Task details :: Please make an exact copy of the listing, without the pictures.

Task input ::
════════════════════

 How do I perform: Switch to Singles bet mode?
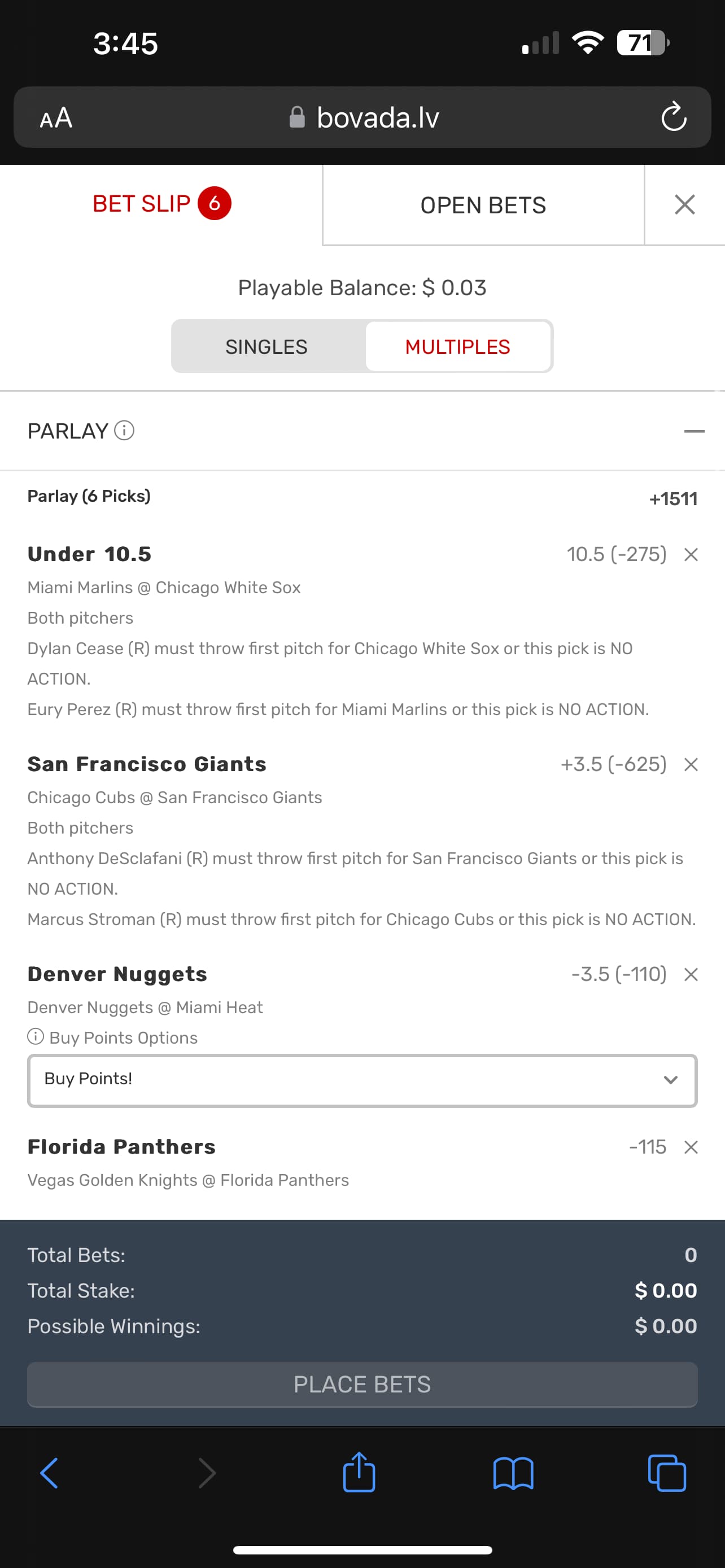(x=267, y=347)
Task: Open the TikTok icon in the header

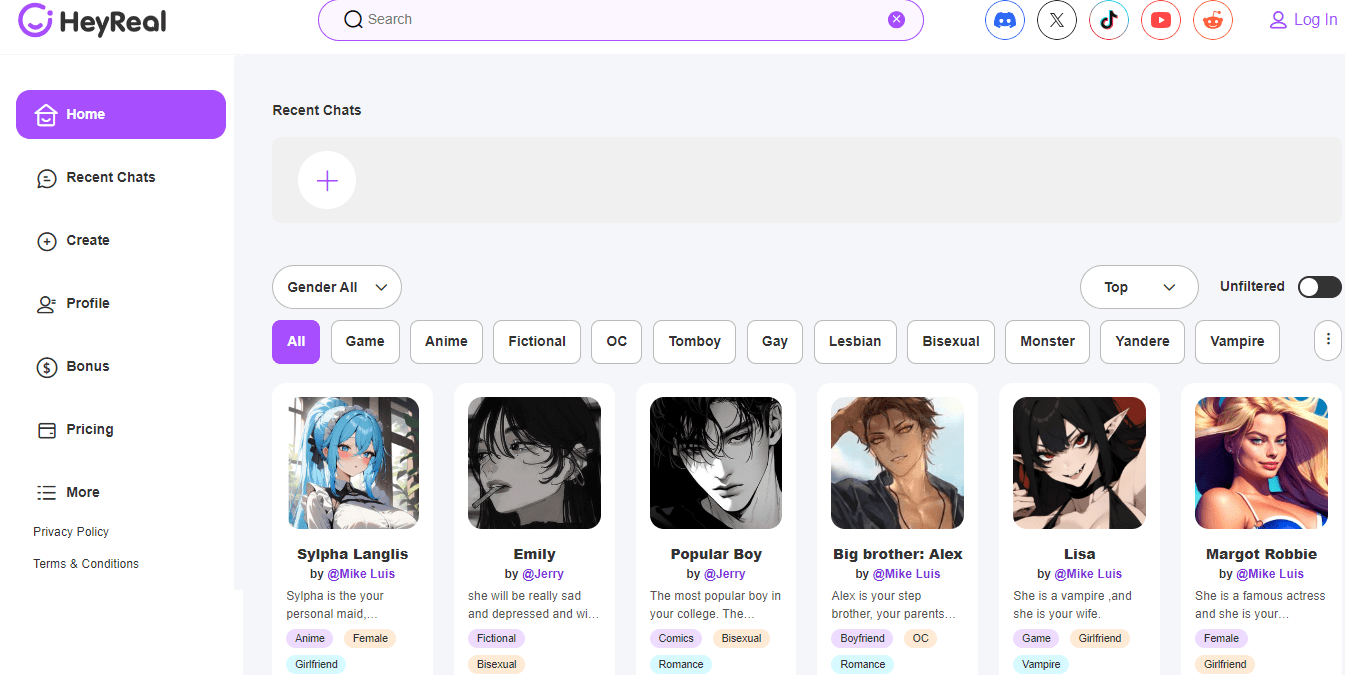Action: [x=1108, y=19]
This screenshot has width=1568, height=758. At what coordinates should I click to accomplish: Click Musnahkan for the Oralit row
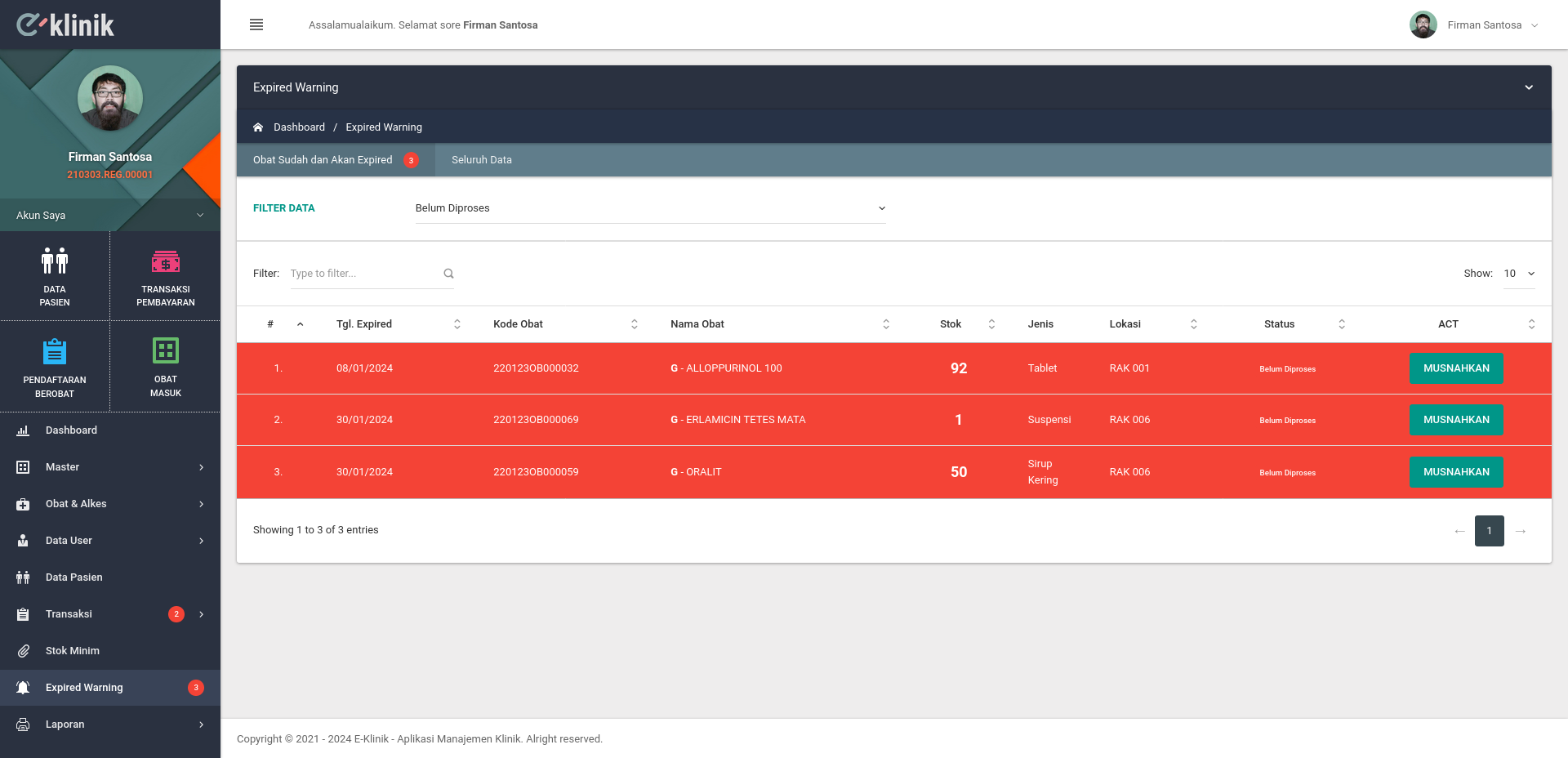1456,472
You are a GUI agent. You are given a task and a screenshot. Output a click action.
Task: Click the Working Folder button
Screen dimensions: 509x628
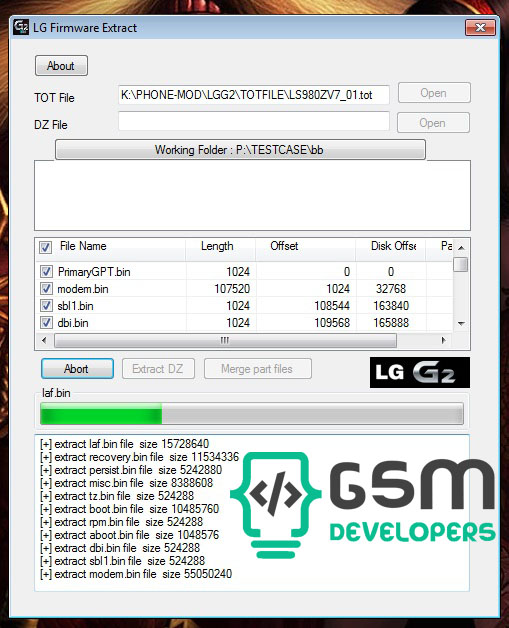[x=240, y=150]
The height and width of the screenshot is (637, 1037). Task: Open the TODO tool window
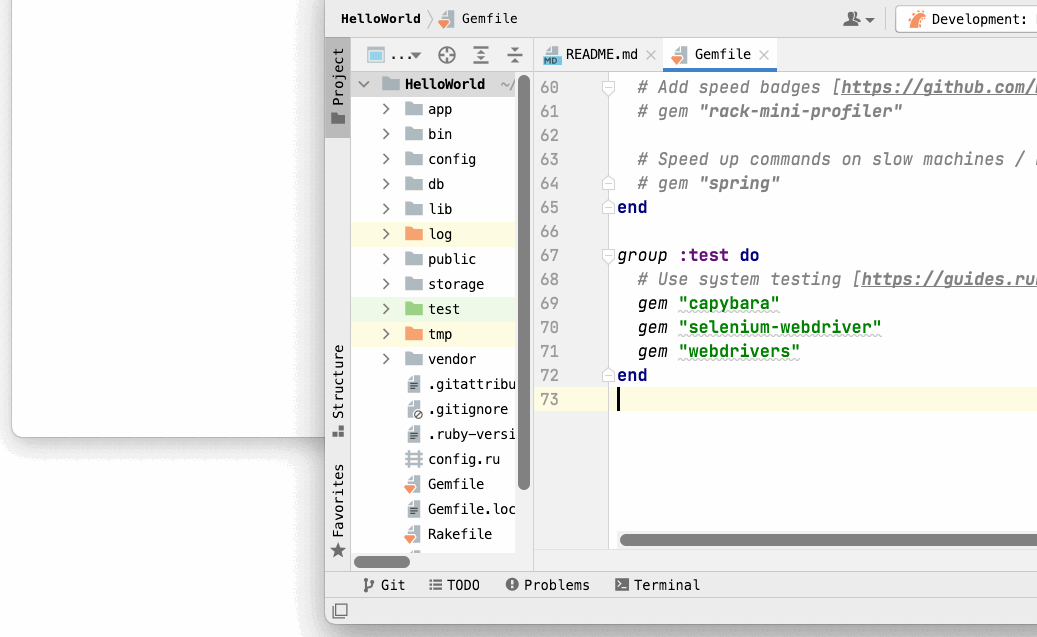point(455,584)
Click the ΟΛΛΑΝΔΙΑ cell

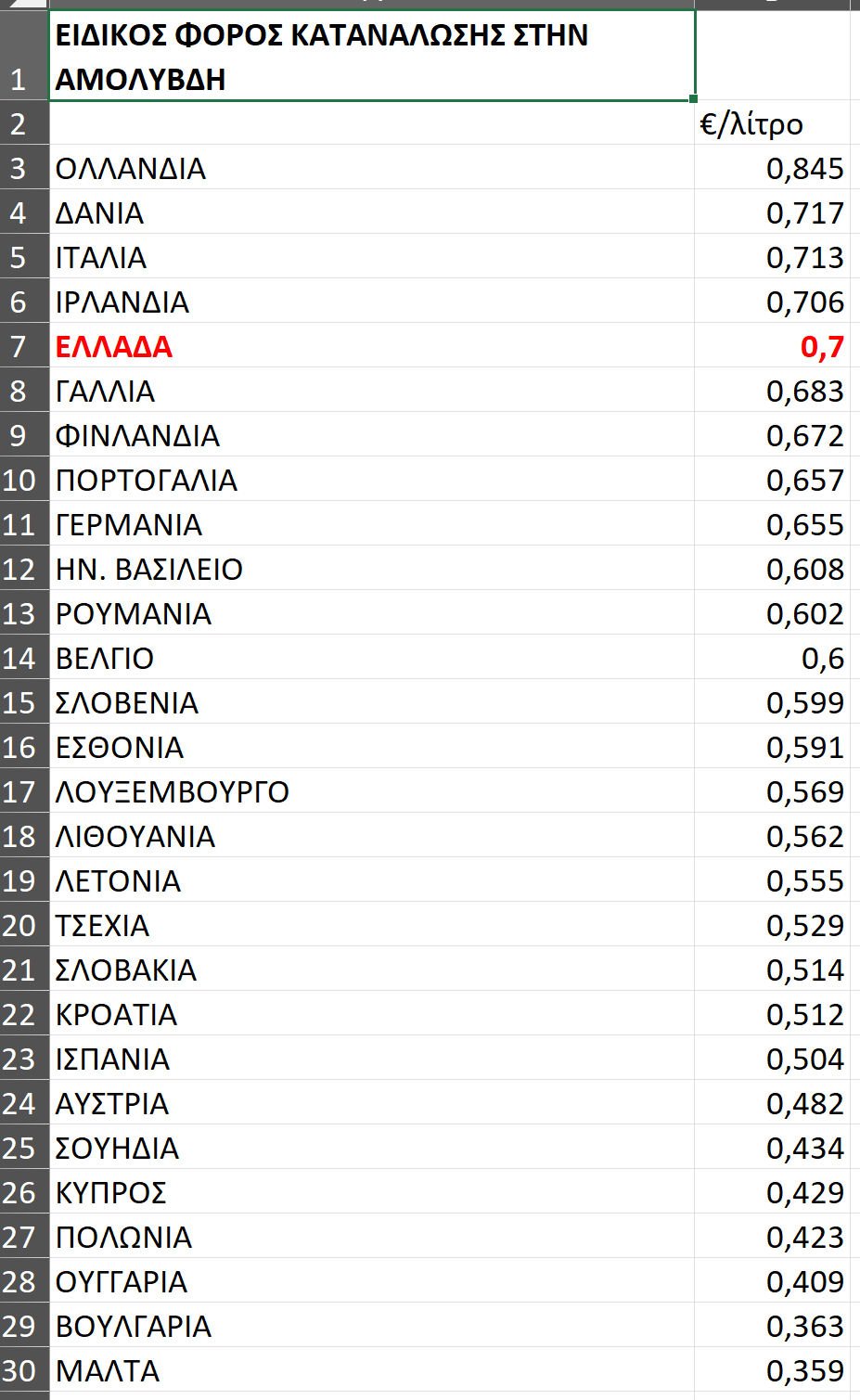(x=131, y=169)
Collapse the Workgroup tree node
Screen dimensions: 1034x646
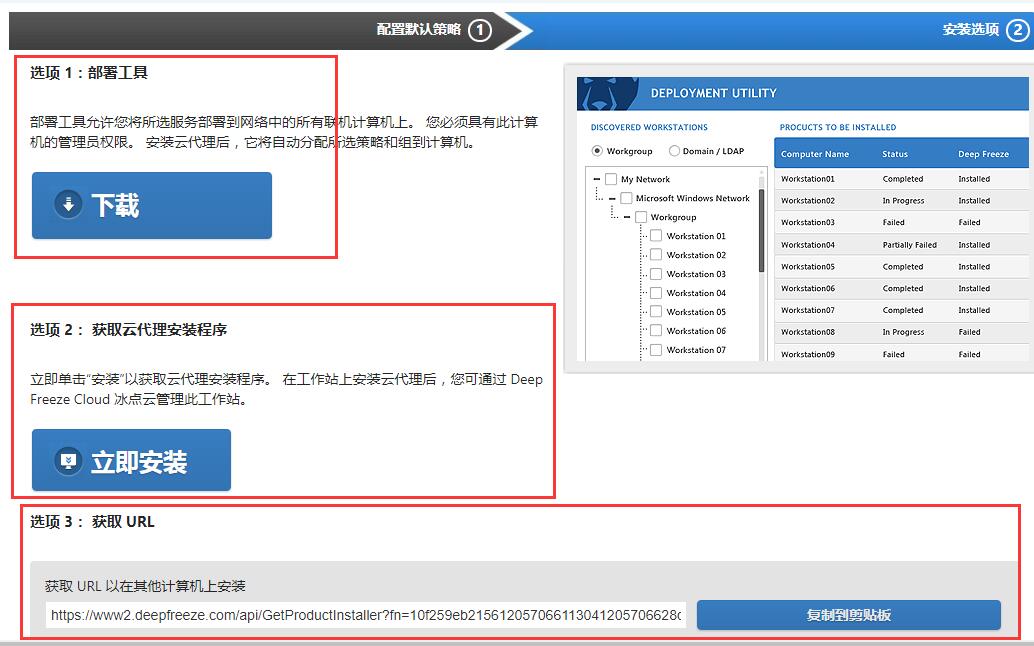point(627,217)
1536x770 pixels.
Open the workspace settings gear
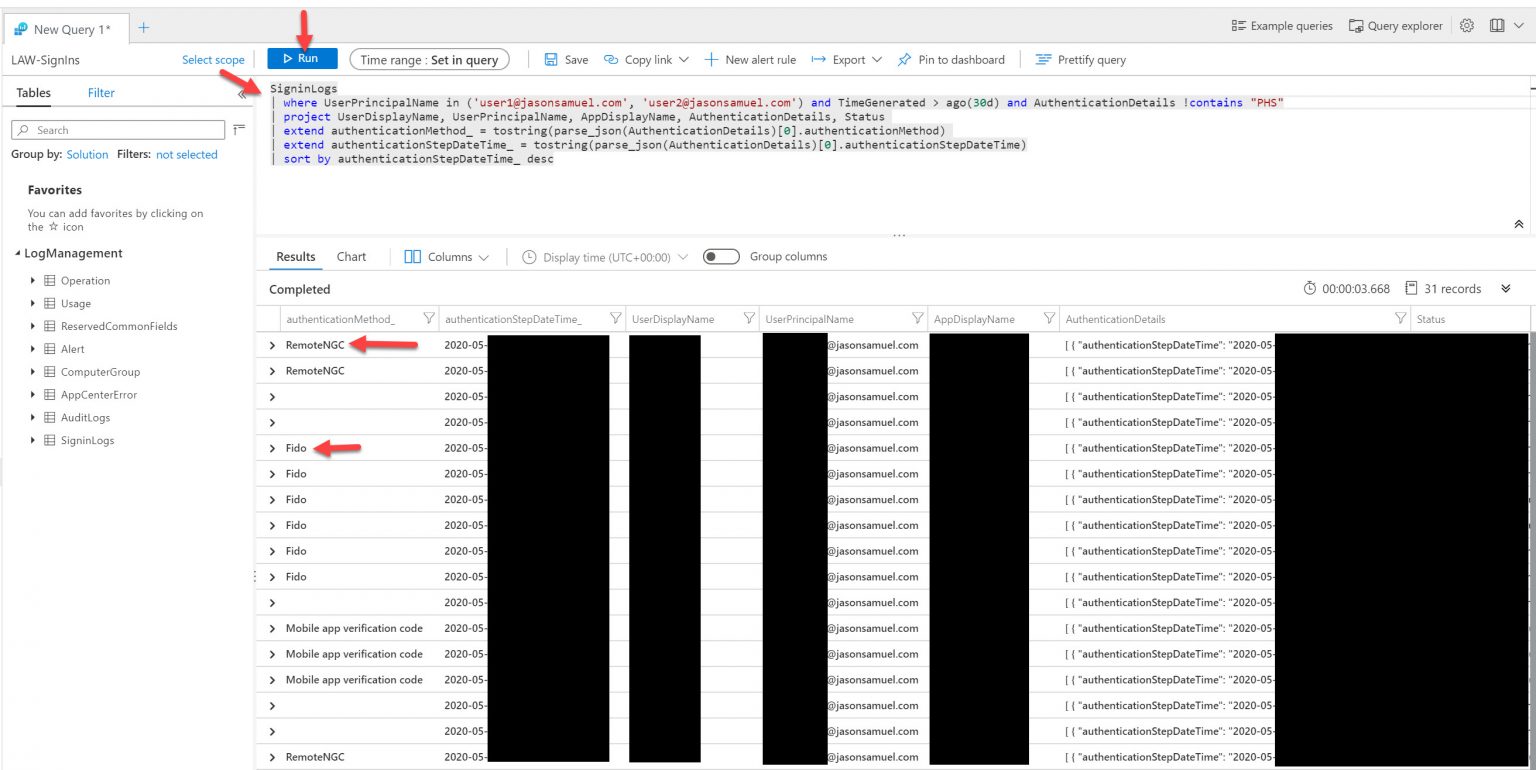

════════════════════

Answer below ::
 How do I perform: Switch to Singles bet mode?
(x=267, y=347)
Task: Open the TikTok icon in the header

Action: [x=1108, y=19]
This screenshot has width=1568, height=758. At what coordinates should I click to accomplish: Click Musnahkan for the Oralit row
1456,472
You are a GUI agent. You are given a task and a screenshot. Output a click action.
Task: Click the Working Folder button
Screen dimensions: 509x628
[x=240, y=150]
The height and width of the screenshot is (637, 1037). Task: Open the TODO tool window
point(455,584)
Click the ΟΛΛΑΝΔΙΑ cell

(x=131, y=169)
Collapse the Workgroup tree node
Screen dimensions: 1034x646
point(627,217)
1536x770 pixels.
Open the workspace settings gear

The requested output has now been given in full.